Problem is, as you have noted, neither has a snowball’s chance in hell of actually happening.
Ben Johannson
@PeakVT: The problem is rates are as low as they can get, from 5.4% in 2008 to 0.25% today. Boosters of unconventional monetary policy want the Fed to set a negative rate in the hope that this would force banks to make loans, but it won’t work. All that will happen is the Fed will lose control of the overnight rate (rate banks charge each other for loaning reserves), which it can’t permit because the law requires the Fed to remain in control.
Ben Johannson
@RareSanity: The best chance politically is to go hard after a massive tax cut for the middle class and the poor. I strongly support permanently ending FICA taxation with government making the contributions on citizens’ behalf.
Anne Laurie
@Fluke bucket:
Best I can tell, it’s like the (Catholic) Dominican fathers used to say about God’s Grace: To those who believe, no explanation is necessary. To those who don’t believe, no explantion is possible.
PeakVT
@Ben Johannson: Do you have any suggestions that are politically feasible?

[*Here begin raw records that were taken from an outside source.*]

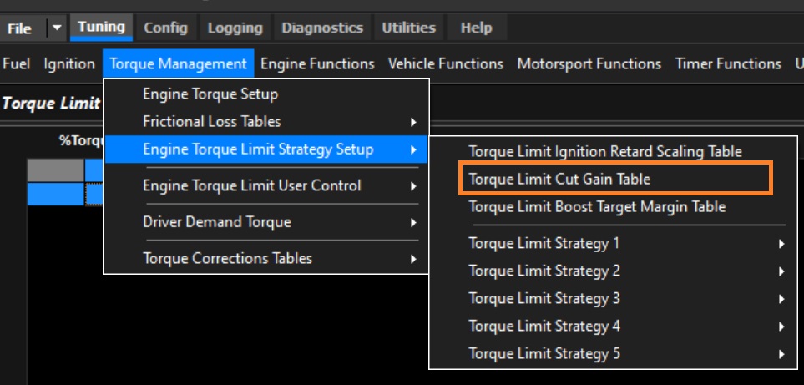Open the Ignition tuning menu
This screenshot has width=804, height=385.
pyautogui.click(x=69, y=64)
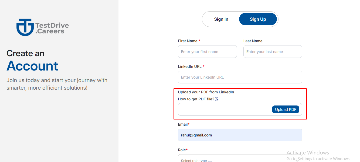The height and width of the screenshot is (162, 360).
Task: Open the 'How to get PDF file?' link
Action: coord(196,99)
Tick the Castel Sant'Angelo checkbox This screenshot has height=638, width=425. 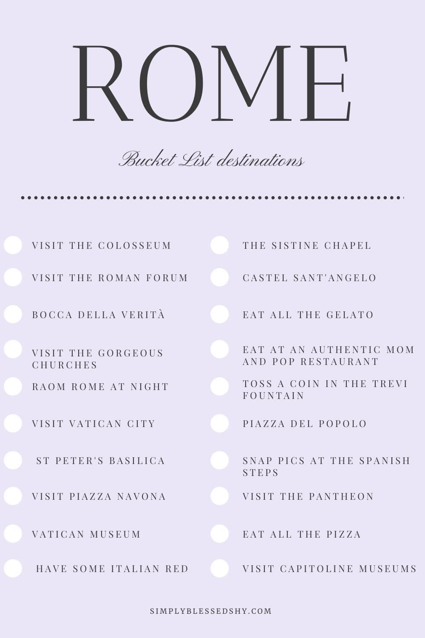point(220,277)
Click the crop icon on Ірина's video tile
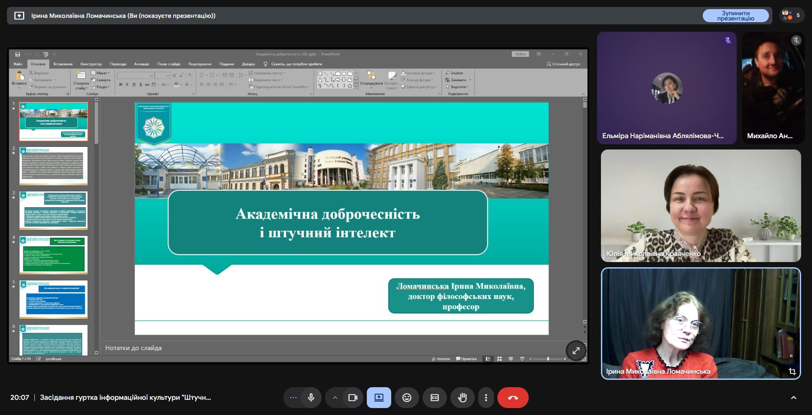Screen dimensions: 812x415 click(792, 371)
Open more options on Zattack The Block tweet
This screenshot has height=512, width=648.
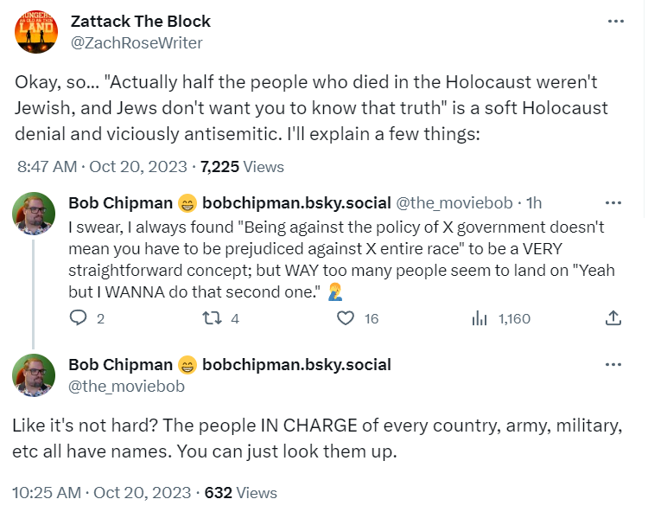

Brother Shotgun of Sweet Reason
@Horrendo Slapp (formerly Jimperson Zibb, Duncan Dönitz, Otto Graf von Pfmidtnöchtler-Pízsmőgy, Mumphrey, et al.):
Yep.
I know jack shit about movie scores, but at least one of these has got to be in the top 5 for Westerns. I’d go for “Good, Bad and the Ugly” myself, just for the whistle in the theme.
Ben Johannson
@PeakVT: It’s a possibility the Republicans could be talked into a tax cut, just not very much of one. That still puts it ahead of everything else.
mclaren
Frankly, I don’t see the point of screaming at the Fed to do something. Obviously they should, but as many an economist has pointed out, once you near the zero bound in interest rate, further interest rate reductions are like pushing on a string.
The real solution to this kind of economic problem involves the congress appropriating a metric shit-ton of money and spending it to create jobs. That was what America used to do when the economy went downhill, back in the olden days when politicians actually paid attention to things like the unemployment rate.
mclaren
@Horrendo Slapp (formerly Jimperson Zibb, Duncan Dönitz, Otto Graf von Pfmidtnöchtler-Pízsmőgy, Mumphrey, et al.):
Well, Elmer Bernstein’s score for THE MAGNIFICENT SEVEN should be right up there, and Jerry Goldsmith’s score for HOUR OF THE GUN.
Peter John
The Republicans want to crash the economy so that the rich can buy up the rest of the stuff they don’t already own real cheap. Ain’t nothing like another Great Depression to get the fire sale going.
flukebucket
@Anne Laurie:
I believe! Please help me with my unbelief!